Let v be a vector and let k be a scalar. From the axioms of a vector space, prove that if kv = 0 theneither k = 0 or v = 0.

To prove this, we will use the axioms of a vector space and the properties of scalar multiplication.

Step 1: Assume that kv = 0 for some scalar k and vector v.

Step 2: We have two cases to consider: k = 0 or k ≠ 0.

Case 1: If k = 0, then we have 0v = 0, which is true by the zero scalar multiplication property of vector spaces (any vector multiplied by the scalar 0 is the zero vector).

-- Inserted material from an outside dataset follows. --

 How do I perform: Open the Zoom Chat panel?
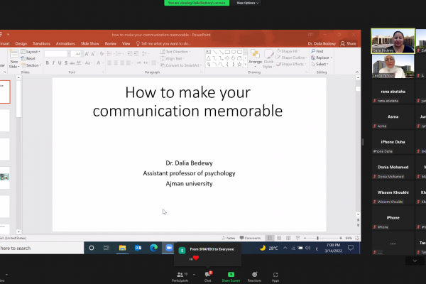[208, 275]
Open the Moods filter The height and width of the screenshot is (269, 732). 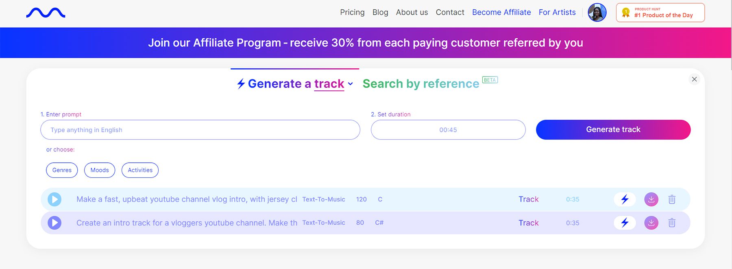pyautogui.click(x=99, y=170)
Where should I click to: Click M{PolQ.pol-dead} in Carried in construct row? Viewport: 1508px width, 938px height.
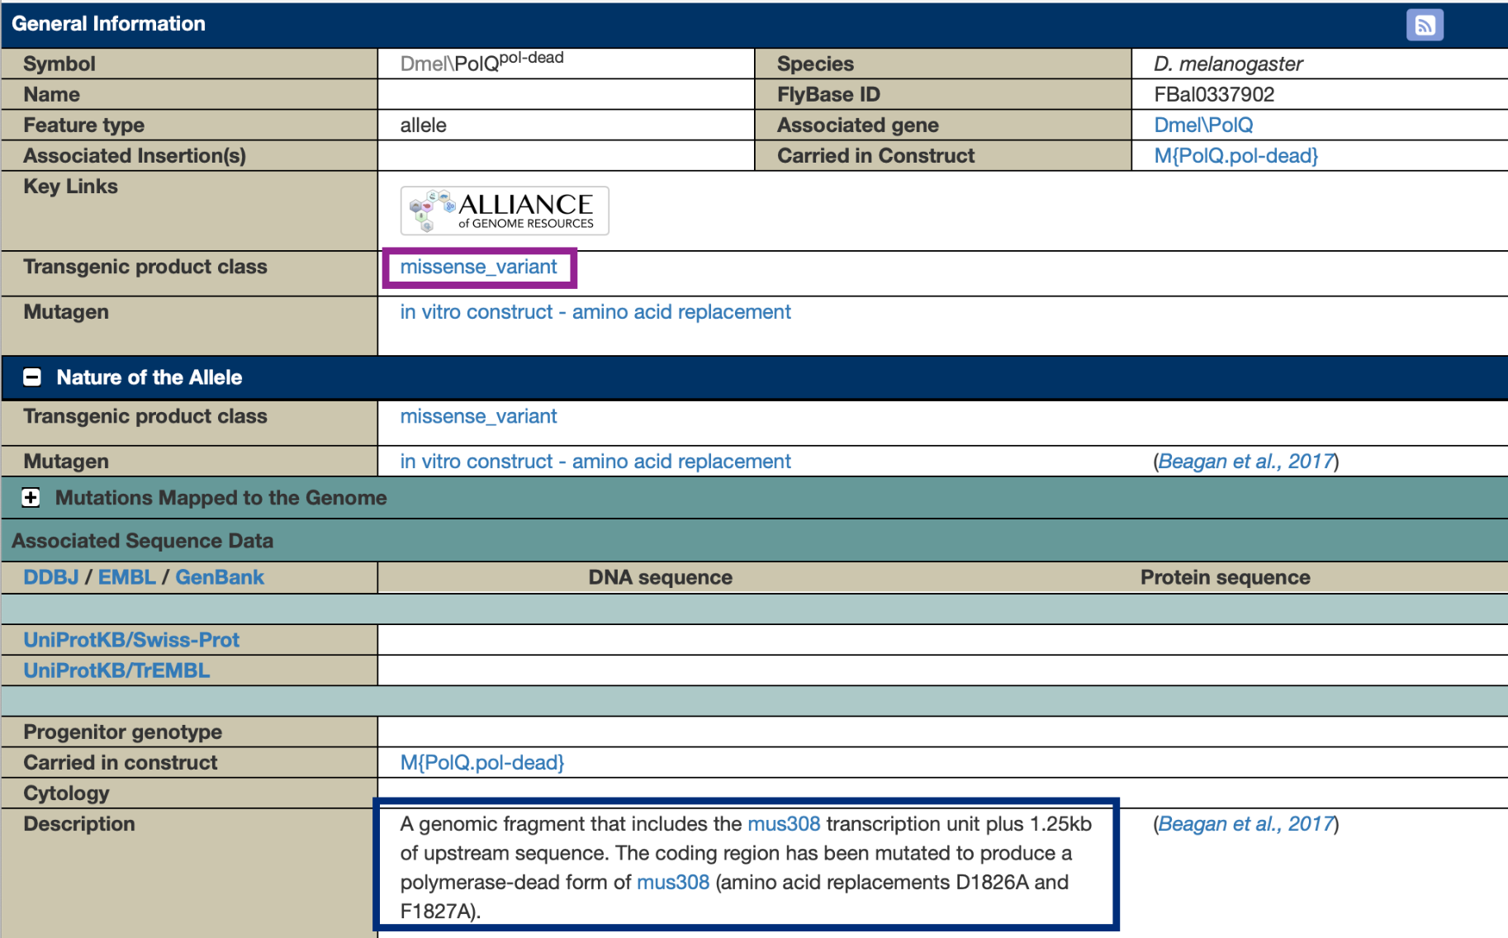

Case 2: If k ≠ 0, we can multiply both sides of the equation kv = 0 by the multiplicative inverse of k, which is 1/k. This gives us (1/k)kv = (1/k)0.

Step 3: By the associative property of scalar multiplication, we can rewrite the left side of the equation as ((1/k)k)v = 0.

Step 4: The expression (1/k)k simplifies to 1, so we have 1v = 0.

Step 5: By the identity property of scalar multiplication (any vector multiplied by the scalar 1 is the vector itself), we have v = 0.

So, if kv = 0, then either k = 0 or v = 0. This completes the proof.

To prove this, we will use the axioms of a vector space and the properties of scalar multiplication.

Step 1: Assume that kv = 0, but k ≠ 0.

Step 2: We want to show that v = 0.

Step 3: Since k ≠ 0, we can divide both sides of the equation kv = 0 by k.

Step 4: This gives us v = 0/k = 0, since any number divided by itself is 1, and 1 multiplied by 0 is 0.

Step 5: Therefore, if kv = 0 and k ≠ 0, then v = 0.

Step 6: Now, let's consider the case where v ≠ 0.

Step 7: We want to show that k = 0.

Step 8: Since v ≠ 0, we can divide both sides of the equation kv = 0 by v.

Step 9: This gives us k = 0/v = 0, since any number divided by itself is 1, and 1 multiplied by 0 is 0.

Step 10: Therefore, if kv = 0 and v ≠ 0, then k = 0.

So, we have shown that if kv = 0, then either k = 0 or v = 0. This completes the proof.